All she gives me is a noncommittalmmm.
“A makeover?” I ask Fern. “I can’t think of a better way to throw Simon off his game.”
She nods, her gaze falling past my shoulders as she concentrates on some hypothetical version of herself. “I need something that says powerful but not intimidating. At least that’s what Jules thinks.”
“I like where Jules’s head is at.” I run my fingers through my hair, remembering what Veronica said about my atrocious roots. “Honestly, I’ve got to do something with my hair too.”
Fern shoots up and bounces. “Oh my god, Maddie, you have to come with us. She can, right, Aunt Sloane?”
Sloane tilts her head toward me. “My hair guy doesn’t take new clients, but luckily I only trade in favors, so I think we can get Maddie in right after you, Fern.”
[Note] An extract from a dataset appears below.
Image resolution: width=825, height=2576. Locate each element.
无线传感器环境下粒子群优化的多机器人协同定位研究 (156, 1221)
“Oh, that would be great.” Except that if Sloane’s hair guy is anything like I’m expecting, I definitely can’t afford him. But I don’t want to say no and reject her goodwill.
Besides, if I can’t take care of my hair, what does that say about my ability to take care of constituents?
If constituents were even a thing I was going to have...
But I can’t ignore how positively alive I feel at the prospect of this challenge. Right now, I am hungry in a way I haven’t been for years. It’s the kind of hunger that Gentry never left any room for. But without him or Penelope here to tell me I should shrink myself to fit the needs of his campaign, I let myself wonder: Someone’s got to run. Why the hell shouldn’t it be me?